Dashcam video from the Texas Department of Public Safety out of Del Rio shows a smuggler trying to elude law enforcement.
Agents disable the vehicle, causing the truck to pull over — the driver tried to make a break for it, but was caught. At only 18 years old, he was charged with smuggling 13 Mexican nationals.
Also in Del Rio, seven Mexican nationals were found jammed into a sedan. Two alleged smugglers, both from the Houston area, were arrested.
In Maverick County, a gravel trailer was pulled over by Texas DPS. The driver fled on foot. Inside, 17 Mexican nationals were being illegally smuggled north.
It’s a seemingly never-ending battle for law enforcement.
“The cartels own the border. They own every bit of it,” said former Border Patrol Chief Rodney Scott. “And they’re using these people to shape the border to smuggle across commodities of the highest value whether it be a criminal alien willing to pay more, whether it be a terrorist or narcotics.”
Scott says this has become a big money maker for the Mexican cartels. The strategy is simple: Use the thousands of migrants crossing into the U.S. daily seeking asylum as cover.
To sneak those who are not seeking asylum and don’t want to be caught across the border, oftentimes the drivers themselves are U.S. citizens. Many of them are teenagers.
The smuggling operations put profits over people. In Hidalgo County, 84 migrants were found in the back of a trailer — an extremely dangerous practice.

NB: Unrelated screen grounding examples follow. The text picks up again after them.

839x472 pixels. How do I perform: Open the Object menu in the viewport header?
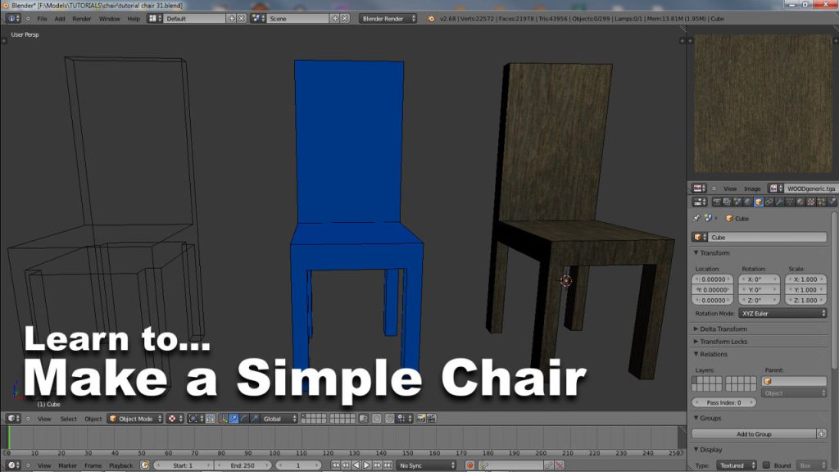(93, 418)
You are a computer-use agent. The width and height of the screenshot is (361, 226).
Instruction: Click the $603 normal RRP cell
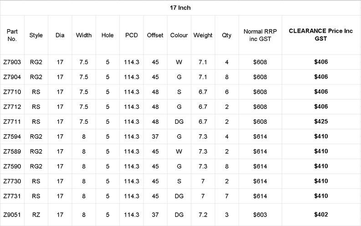pyautogui.click(x=259, y=214)
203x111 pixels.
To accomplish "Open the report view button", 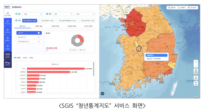I will tap(192, 8).
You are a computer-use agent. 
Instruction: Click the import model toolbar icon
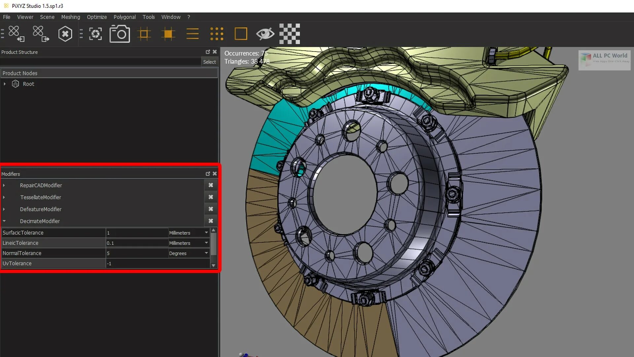coord(16,34)
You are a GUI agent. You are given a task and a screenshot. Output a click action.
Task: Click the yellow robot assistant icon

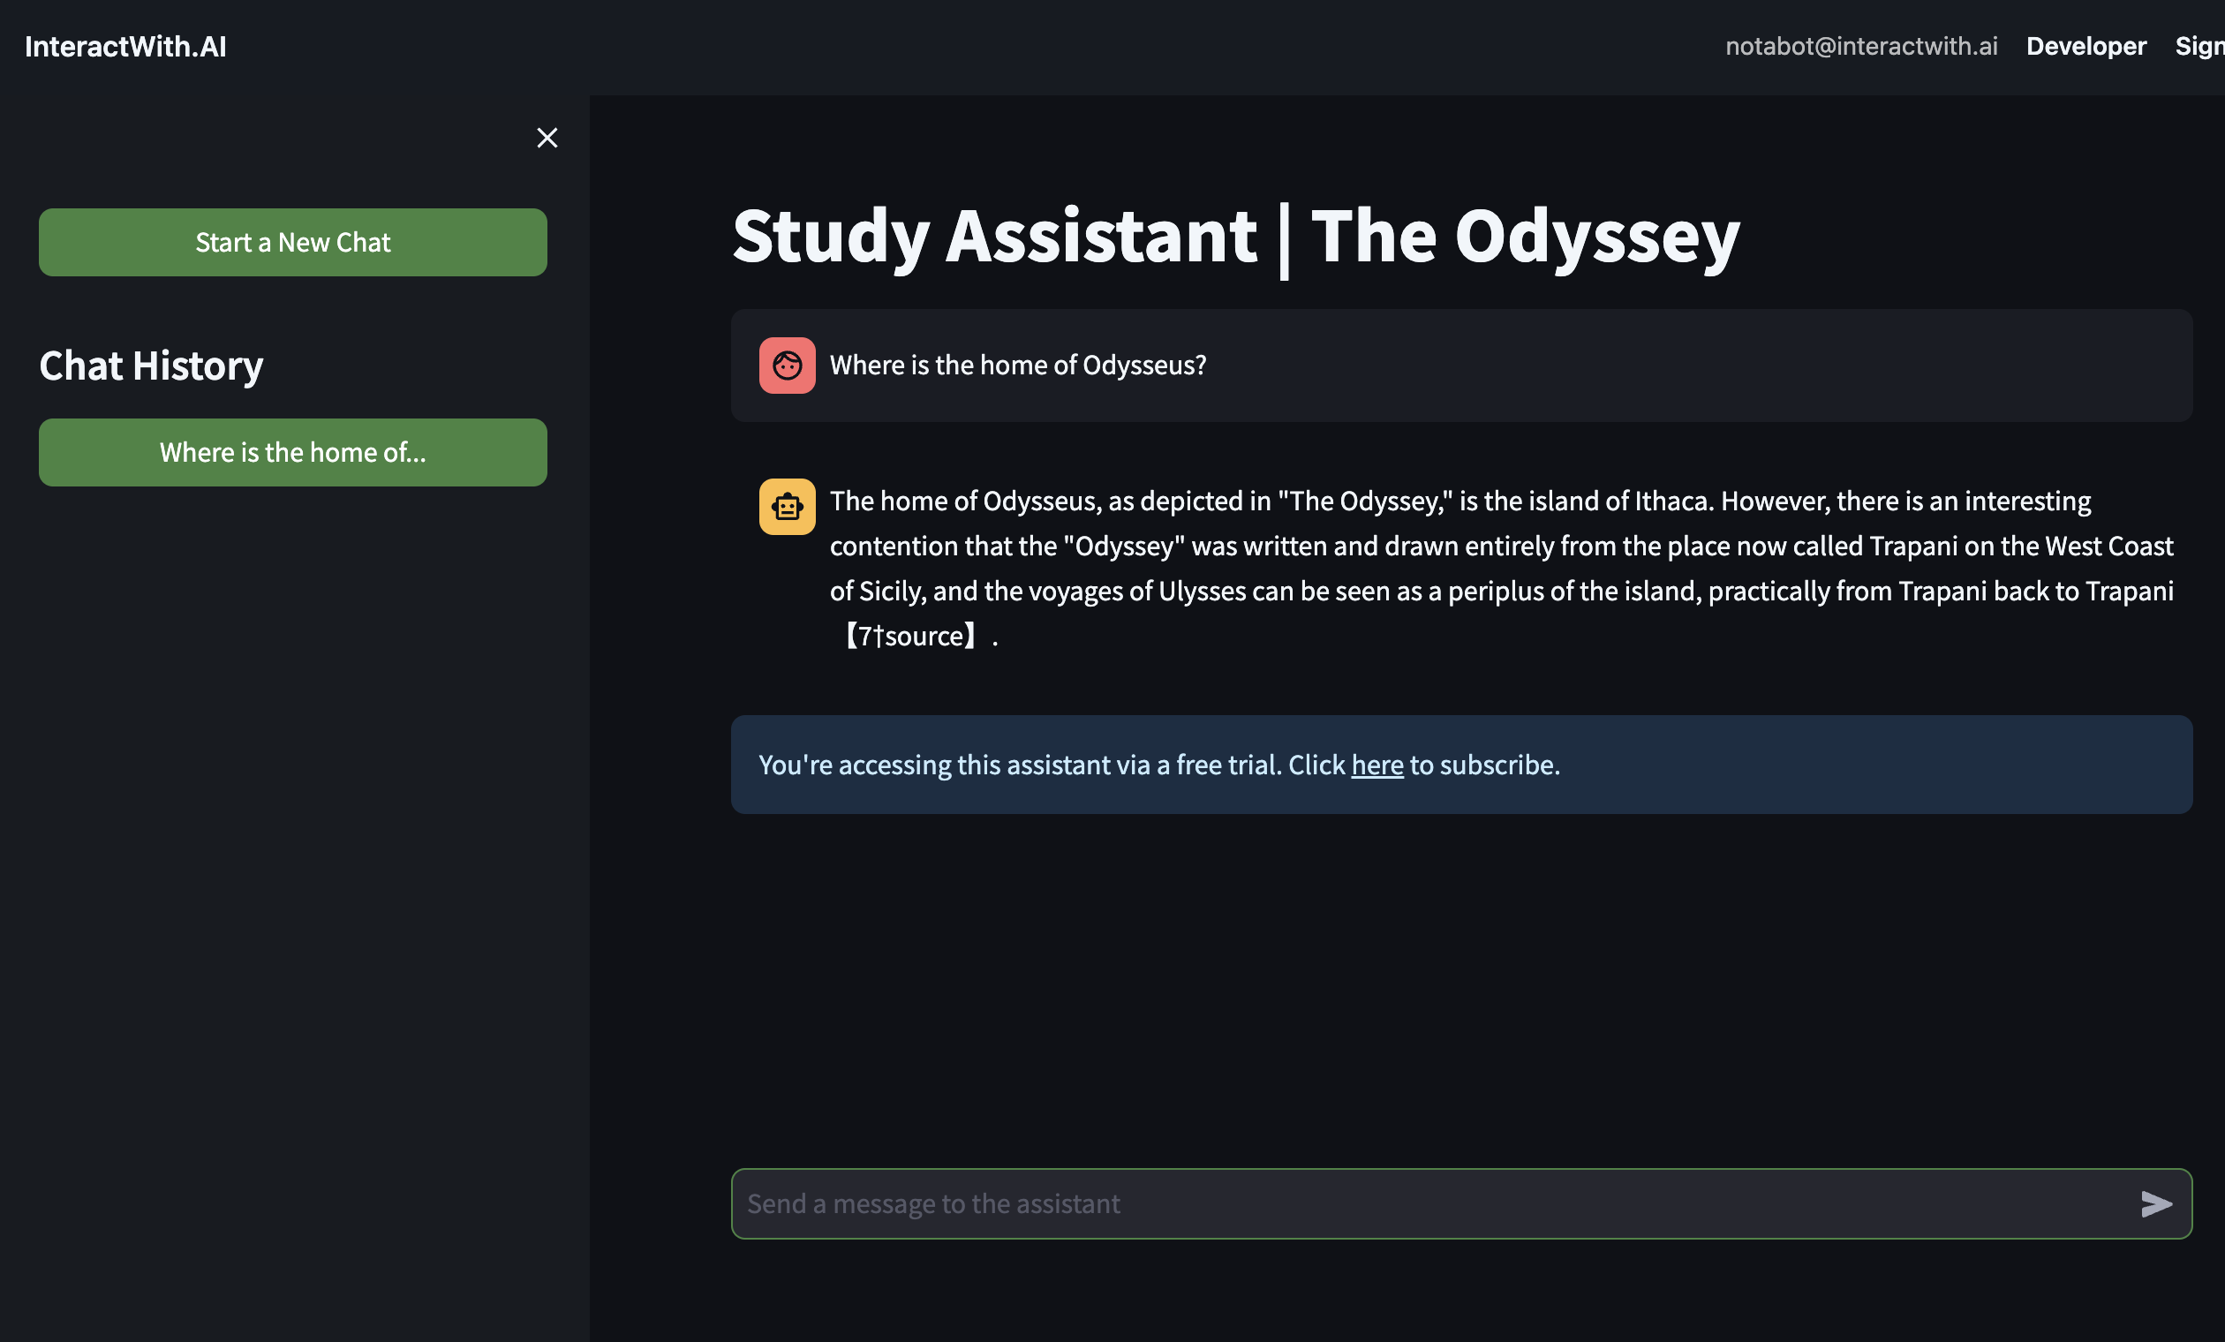click(x=787, y=507)
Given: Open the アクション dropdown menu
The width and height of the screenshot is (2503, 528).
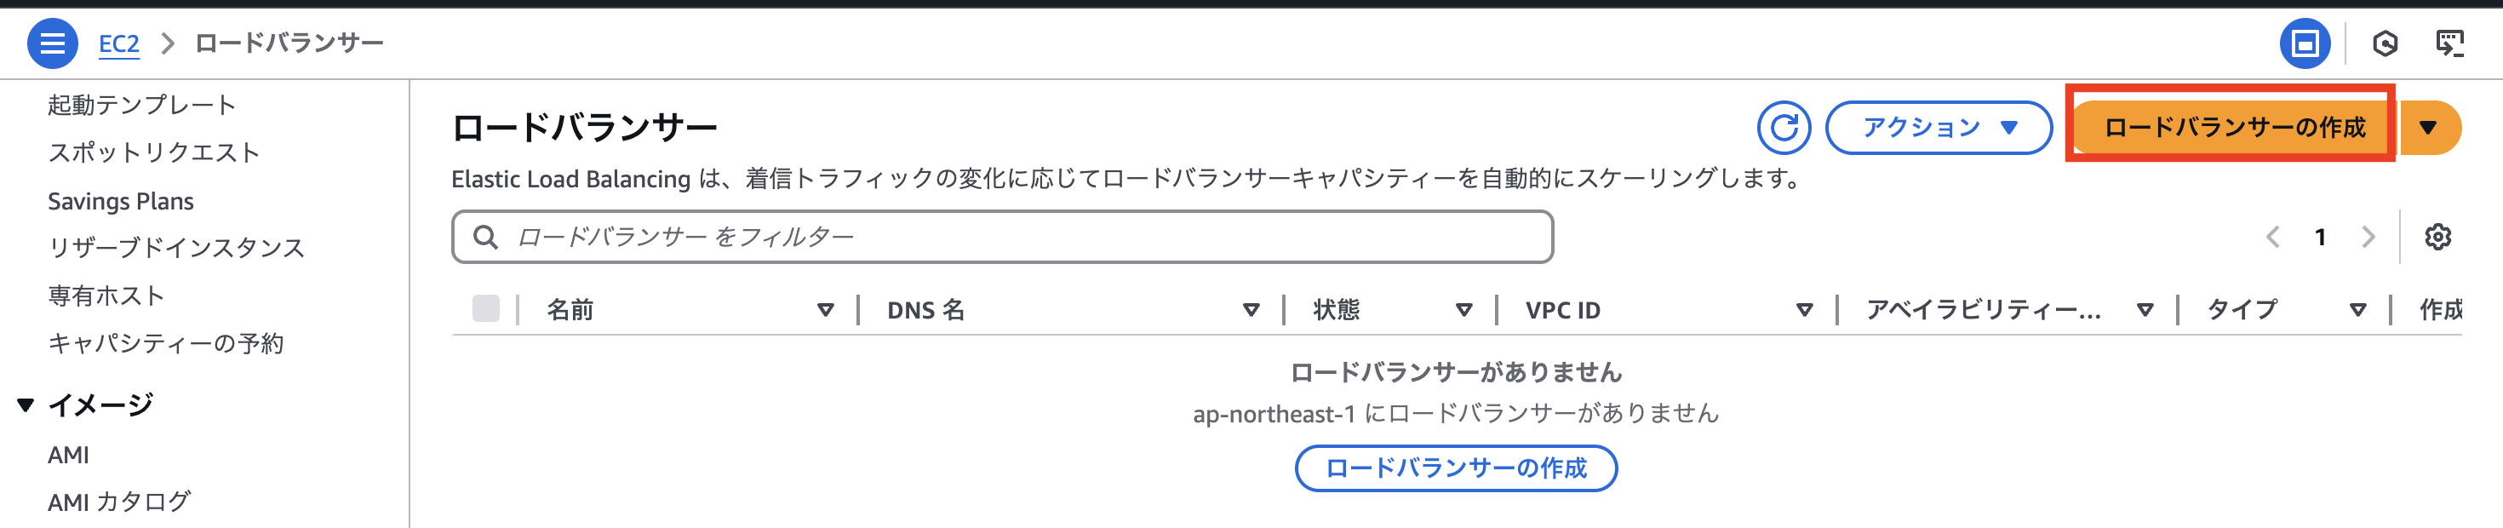Looking at the screenshot, I should click(1938, 126).
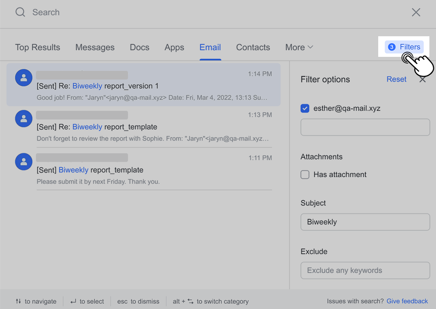
Task: Uncheck the esther@qa-mail.xyz filter
Action: point(305,108)
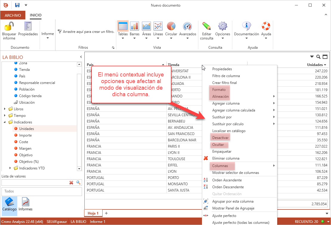Collapse the ribbon with the chevron
This screenshot has height=225, width=331.
tap(326, 14)
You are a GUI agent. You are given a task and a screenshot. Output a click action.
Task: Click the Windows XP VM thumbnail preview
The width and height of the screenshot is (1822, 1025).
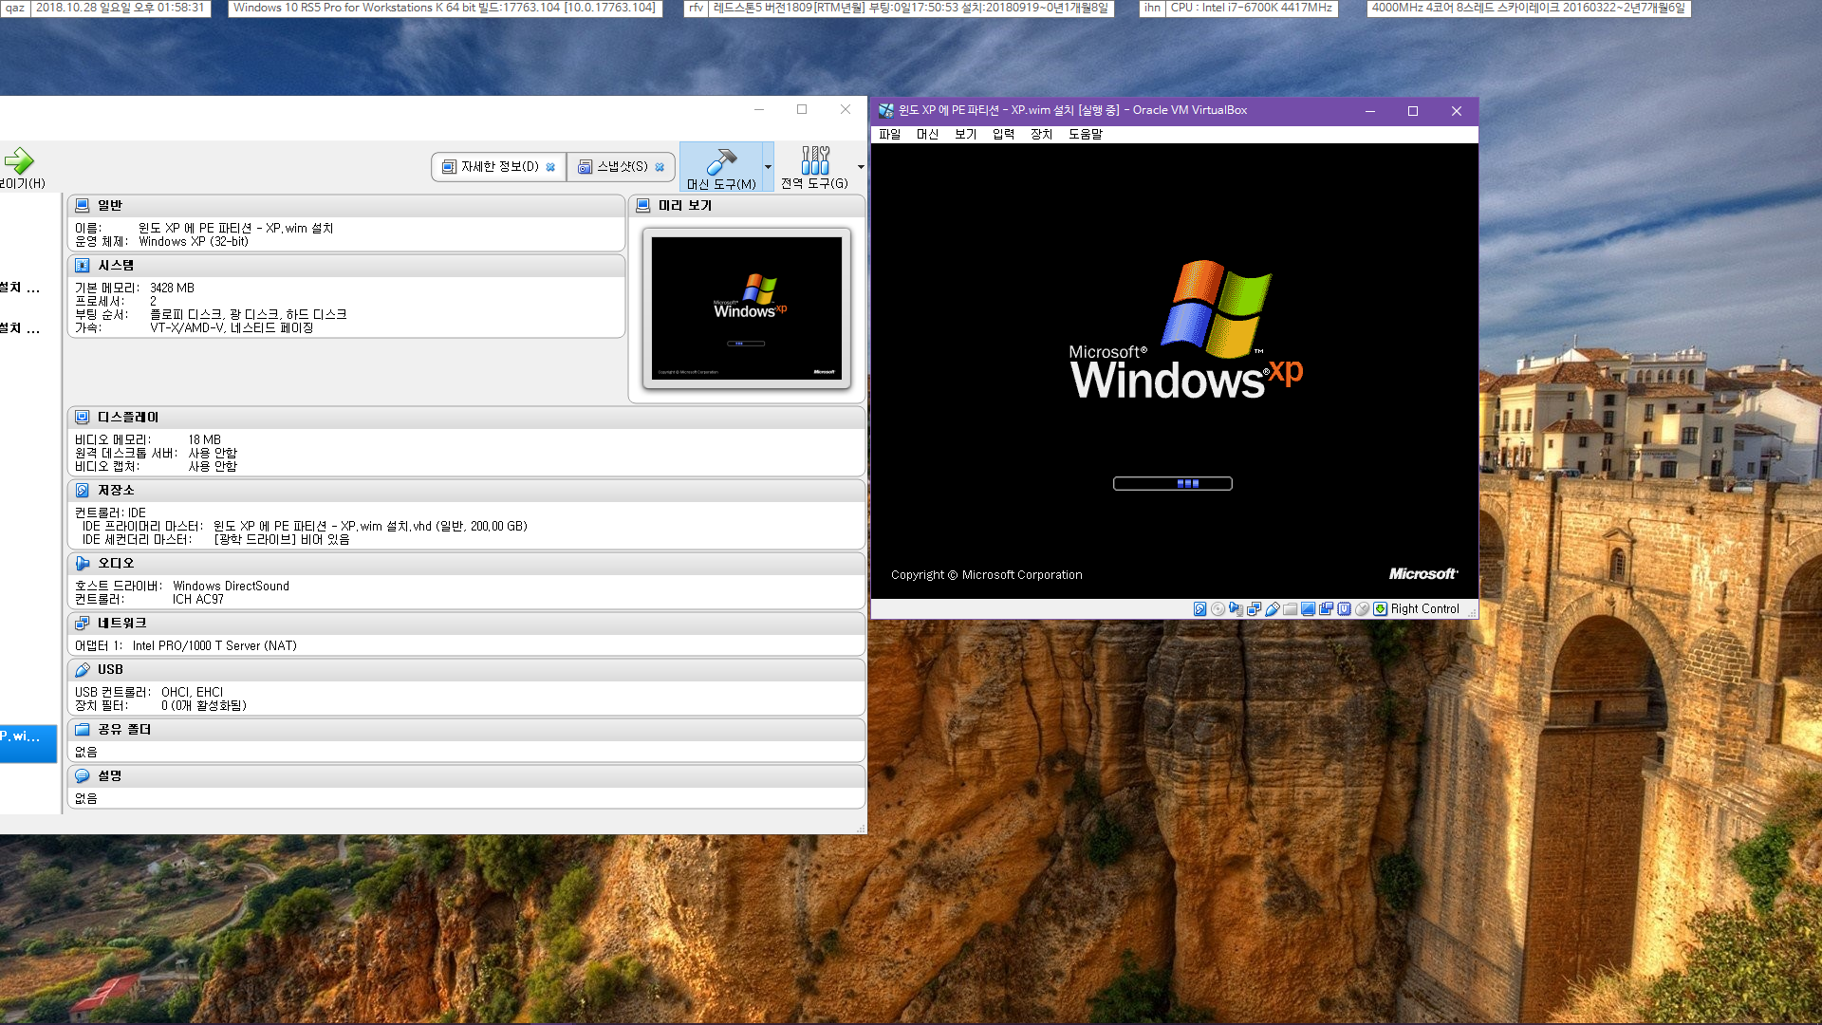(747, 309)
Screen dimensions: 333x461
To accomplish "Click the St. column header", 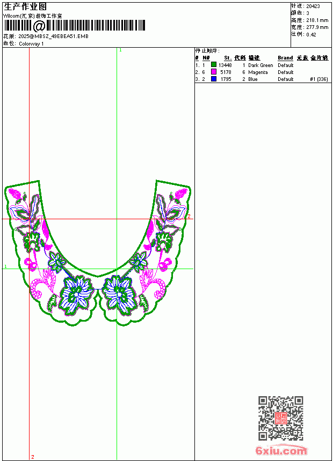I will [228, 58].
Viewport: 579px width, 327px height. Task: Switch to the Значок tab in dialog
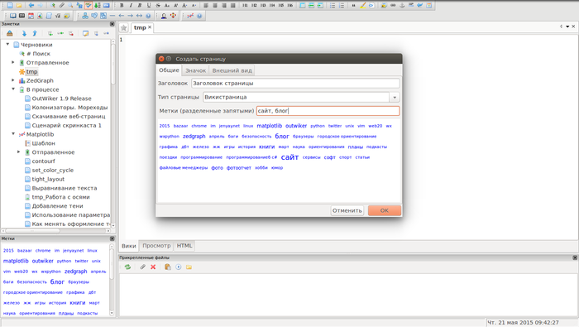pos(195,70)
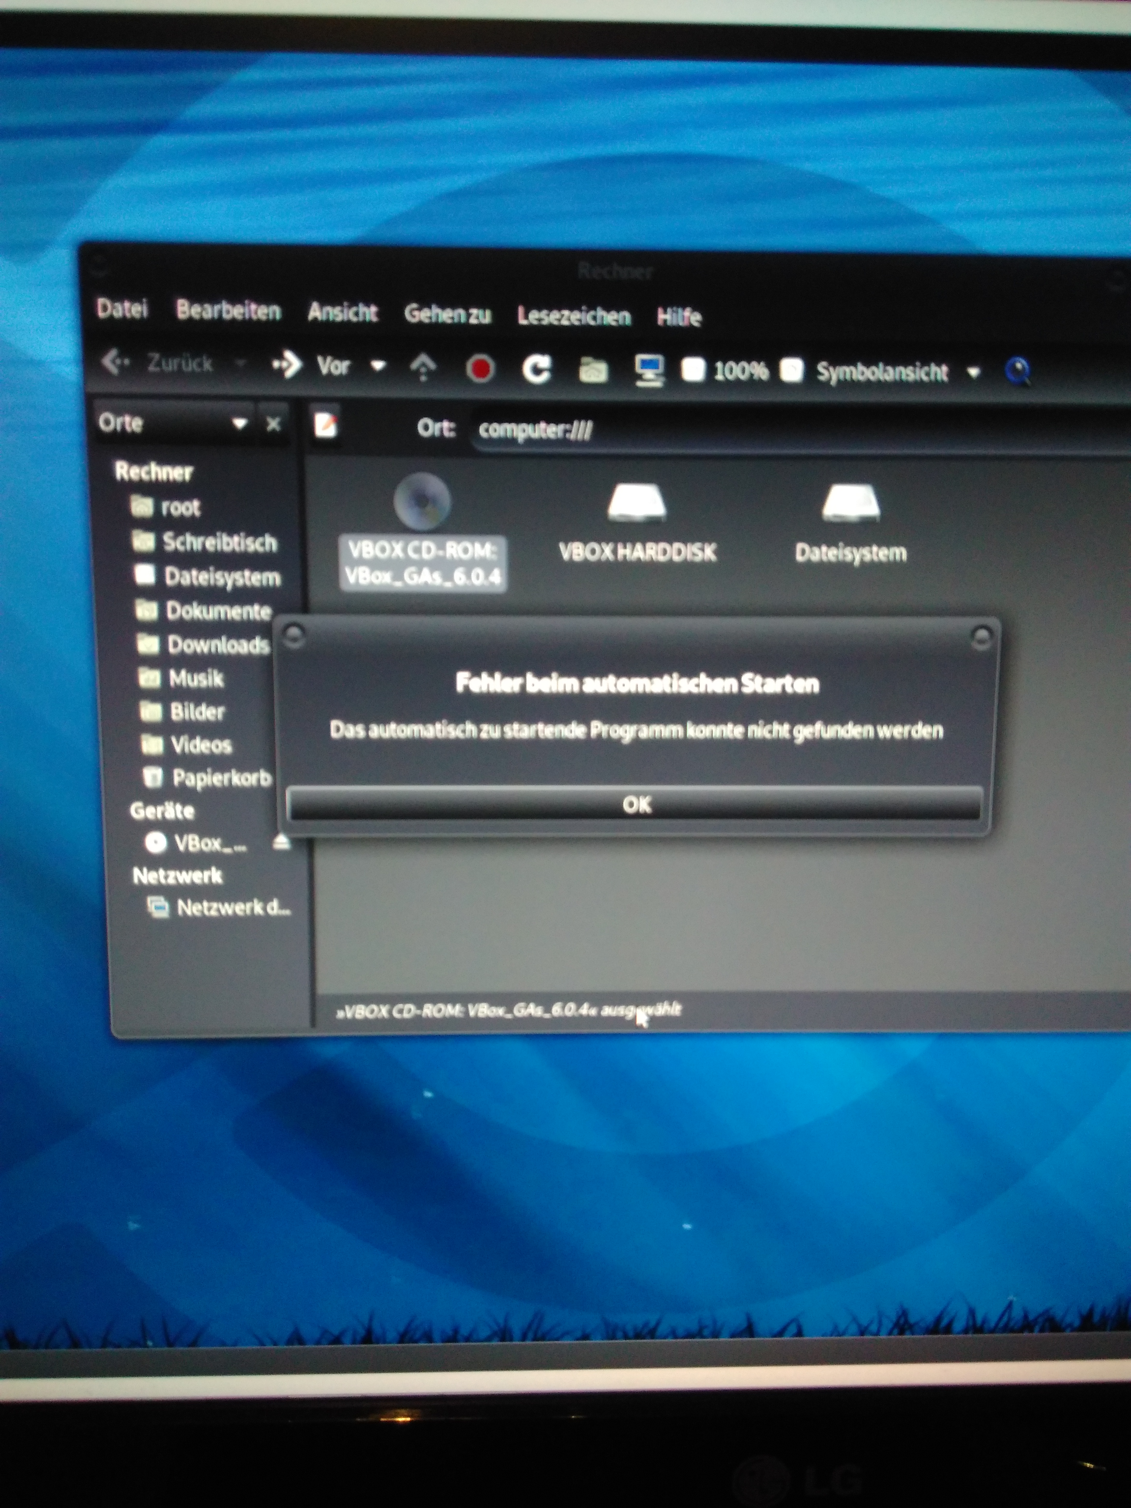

More than 50 migrants died in San Antonio this past June in a trailer under similar circumstances.
In Kinney County earlier this week, three people died in a crash after smugglers tried to escape a police pursuit.
While many of the migrants who do come to the U.S. are law-abiding and are seeking asylum, there are many who are not.
The acting border patrol chief of the Rio Grande Valley sector posted on Twitter that this week that six people who were identified as members of MS-13 and 16th Street gangs were arrested, as were three sex offenders previously convicted of committing crimes against children.
“We have no idea, no idea what’s entering our country,” Scott said.